SOURCE EXTRACT:
-- -- --

Enhancing on-farm decision making and building community among Adirondack farmers
Without a structured approach to planning and decision making, farm management can become hasty, haphazard and arbitrary. Indeed, in many cases of farm closure, farmers blame the multifarious and interrelated complexities of farming, rather than single dilemmas with clear solutions, for their challenges. Our team of farmers from Essex and Clinton Counties in northern New York, and professors and students from SUNY Plattsburgh, is addressing this challenge by identifying best practices in agricultural decision making and developing a workshop that will help farmers adopt these techniques. The trainings we are creating are intended to provide participants the opportunity to LEARN, PRACTICE, APPLY and INSTITUTIONALIZE Structured Decision Making (SDM), a planning approach that offers a standardized and effective method for making complex choices regarding farm management. With our NeSARE grant funding we are hosting three decision support workshops and providing personal decision support training for at least 20 sustainable farmers in the Adirondack region of New York. In addition to workshops, our team plans to write 20 case studies of decisions made by participating farmers that could be distributed throughout the agricultural community in New York; give two conference presentations to international audiences; and submit one peer-reviewed research paper to a scholarly journal. Some portions of our work have proceeded as planned, while others have taken longer than expected. As a result, we asked and received an extension on our project through fall, 2017.
Our team is comprised of two faculty members from SUNY Plattsburgh, Curt Gervich in the Center for Earth and Environmental Science and Rich Gottschall in the School for Business and Economics; Marco Turco, a leader in the local agricultural community and owner of Manzini Farms; and SUNY Plattsburgh students Amelia Flanery and Lucas Haight.
To accomplish our objectives we are conducting introductory and follow-up interviews with regional farmers throughout 2014-2017 (we received an extension for this project in early 2016). We are using the knowledge gained from these interviews to shape the SDM workshops, case studies, conference presentations and research paper described in our proposal. Introductory interviews with farmers focus on general farm management as well as the identification of specific on-farm challenges and decisions that farmers face. The second interview focuses on the details of each farmer’s decision making processes as they manage the challenges identified in the previous interview. We are analyzing the interviews using NVIVO qualitative data analysis software.

-- -- --

PROVIDED MATERIAL:
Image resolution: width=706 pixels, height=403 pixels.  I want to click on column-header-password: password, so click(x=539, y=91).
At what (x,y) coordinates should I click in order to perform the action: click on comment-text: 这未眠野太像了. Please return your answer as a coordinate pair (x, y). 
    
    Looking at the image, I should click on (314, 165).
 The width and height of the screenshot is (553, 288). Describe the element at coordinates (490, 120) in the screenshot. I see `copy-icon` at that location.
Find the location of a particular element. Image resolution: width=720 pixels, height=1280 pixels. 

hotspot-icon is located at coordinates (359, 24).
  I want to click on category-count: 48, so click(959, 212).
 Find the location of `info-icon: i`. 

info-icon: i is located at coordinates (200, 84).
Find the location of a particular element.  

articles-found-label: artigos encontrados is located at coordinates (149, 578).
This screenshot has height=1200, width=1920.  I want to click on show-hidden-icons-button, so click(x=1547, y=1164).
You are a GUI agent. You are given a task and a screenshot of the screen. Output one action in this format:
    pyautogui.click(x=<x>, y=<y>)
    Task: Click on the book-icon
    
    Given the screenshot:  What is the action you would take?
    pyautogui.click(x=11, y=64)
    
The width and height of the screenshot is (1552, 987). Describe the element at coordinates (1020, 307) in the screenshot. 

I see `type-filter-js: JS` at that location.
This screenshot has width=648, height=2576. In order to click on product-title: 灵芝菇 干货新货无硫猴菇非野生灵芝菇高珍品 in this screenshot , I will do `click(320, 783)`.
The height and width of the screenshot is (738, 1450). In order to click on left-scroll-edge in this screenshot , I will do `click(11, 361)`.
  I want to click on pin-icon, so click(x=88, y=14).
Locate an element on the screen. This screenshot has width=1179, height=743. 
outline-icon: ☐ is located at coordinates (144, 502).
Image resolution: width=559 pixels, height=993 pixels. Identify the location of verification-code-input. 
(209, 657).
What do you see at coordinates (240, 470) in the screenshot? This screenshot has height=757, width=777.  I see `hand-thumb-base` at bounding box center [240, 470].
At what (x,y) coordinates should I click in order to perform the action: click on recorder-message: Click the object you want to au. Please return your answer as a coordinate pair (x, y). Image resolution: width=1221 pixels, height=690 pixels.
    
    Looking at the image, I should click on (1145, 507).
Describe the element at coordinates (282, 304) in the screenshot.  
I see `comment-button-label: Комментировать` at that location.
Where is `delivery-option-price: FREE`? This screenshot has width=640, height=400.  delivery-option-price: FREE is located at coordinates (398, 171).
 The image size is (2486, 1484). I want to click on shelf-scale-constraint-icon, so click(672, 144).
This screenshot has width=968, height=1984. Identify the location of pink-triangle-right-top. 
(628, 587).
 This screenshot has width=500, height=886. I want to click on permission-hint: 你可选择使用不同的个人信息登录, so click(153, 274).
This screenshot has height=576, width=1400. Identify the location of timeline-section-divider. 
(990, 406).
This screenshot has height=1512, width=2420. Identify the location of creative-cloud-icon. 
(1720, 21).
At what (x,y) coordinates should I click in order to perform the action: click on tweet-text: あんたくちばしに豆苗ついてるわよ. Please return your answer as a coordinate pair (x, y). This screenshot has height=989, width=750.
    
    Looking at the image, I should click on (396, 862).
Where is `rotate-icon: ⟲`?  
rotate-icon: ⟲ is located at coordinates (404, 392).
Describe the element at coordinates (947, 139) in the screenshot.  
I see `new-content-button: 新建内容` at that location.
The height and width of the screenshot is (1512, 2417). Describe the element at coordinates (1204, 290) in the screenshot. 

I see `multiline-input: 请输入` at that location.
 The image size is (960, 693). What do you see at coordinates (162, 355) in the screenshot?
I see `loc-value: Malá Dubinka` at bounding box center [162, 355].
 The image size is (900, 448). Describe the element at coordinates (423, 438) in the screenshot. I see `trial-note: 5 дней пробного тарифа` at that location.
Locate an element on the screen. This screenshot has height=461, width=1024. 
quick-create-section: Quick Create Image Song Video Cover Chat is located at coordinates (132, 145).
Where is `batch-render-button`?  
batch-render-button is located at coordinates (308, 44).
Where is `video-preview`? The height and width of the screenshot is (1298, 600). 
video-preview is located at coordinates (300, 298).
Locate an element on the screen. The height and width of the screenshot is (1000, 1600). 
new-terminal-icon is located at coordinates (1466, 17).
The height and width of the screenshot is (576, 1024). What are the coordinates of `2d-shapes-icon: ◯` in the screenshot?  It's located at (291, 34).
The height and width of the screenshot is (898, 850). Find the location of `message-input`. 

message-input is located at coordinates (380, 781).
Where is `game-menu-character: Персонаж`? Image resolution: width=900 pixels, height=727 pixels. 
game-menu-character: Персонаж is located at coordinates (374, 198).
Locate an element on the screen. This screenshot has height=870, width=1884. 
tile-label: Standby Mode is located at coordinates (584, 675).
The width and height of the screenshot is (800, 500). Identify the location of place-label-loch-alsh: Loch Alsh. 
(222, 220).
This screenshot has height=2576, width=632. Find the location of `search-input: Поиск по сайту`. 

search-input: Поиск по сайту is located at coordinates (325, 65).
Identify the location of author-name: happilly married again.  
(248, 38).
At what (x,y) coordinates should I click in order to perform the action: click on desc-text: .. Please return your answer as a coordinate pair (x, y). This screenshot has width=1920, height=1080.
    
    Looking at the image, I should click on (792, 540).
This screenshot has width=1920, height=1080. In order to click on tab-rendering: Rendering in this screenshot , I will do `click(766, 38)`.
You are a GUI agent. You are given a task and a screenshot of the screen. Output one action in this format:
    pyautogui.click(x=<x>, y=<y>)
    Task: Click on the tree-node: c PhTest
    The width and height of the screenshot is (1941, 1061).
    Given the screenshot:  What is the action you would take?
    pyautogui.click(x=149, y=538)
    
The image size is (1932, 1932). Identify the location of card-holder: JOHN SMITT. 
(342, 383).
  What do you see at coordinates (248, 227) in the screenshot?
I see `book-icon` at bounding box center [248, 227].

-- -- --

WORK ORDER 1:
Translate this sentence from the Adirondack farming text into Spanish: "We are analyzing the interviews using NVIVO qualitative data analysis software."
WORK ORDER 2:
Please render the entries from the line with "The height and width of the screenshot is (576, 1024)." to the line with "This screenshot has width=1920, height=1080. In" as a JSON list of strings, one string per line, with blank lines omitted.
The Adirondack farming text and the entries have nothing to do with each other.

ANSWER AREA 1:
Estamos analizando las entrevistas con el software de análisis de datos cualitativos NVIVO.

ANSWER AREA 2:
[
  "The height and width of the screenshot is (576, 1024). What are the coordinates of `2d-shapes-icon: ◯` in the screenshot?  It's located at (291, 34).",
  "The height and width of the screenshot is (898, 850). Find the location of `message-input`. ",
  "message-input is located at coordinates (380, 781).",
  "Where is `game-menu-character: Персонаж`? Image resolution: width=900 pixels, height=727 pixels. ",
  "game-menu-character: Персонаж is located at coordinates (374, 198).",
  "Locate an element on the screen. This screenshot has height=870, width=1884. ",
  "tile-label: Standby Mode is located at coordinates (584, 675).",
  "The width and height of the screenshot is (800, 500). Identify the location of place-label-loch-alsh: Loch Alsh. ",
  "(222, 220).",
  "This screenshot has height=2576, width=632. Find the location of `search-input: Поиск по сайту`. ",
  "search-input: Поиск по сайту is located at coordinates (325, 65).",
  "Identify the location of author-name: happilly married again.  ",
  "(248, 38).",
  "At what (x,y) coordinates should I click in order to perform the action: click on desc-text: .. Please return your answer as a coordinate pair (x, y). This screenshot has width=1920, height=1080.",
  "    Looking at the image, I should click on (792, 540).",
  "This screenshot has width=1920, height=1080. In order to click on tab-rendering: Rendering in this screenshot , I will do `click(766, 38)`."
]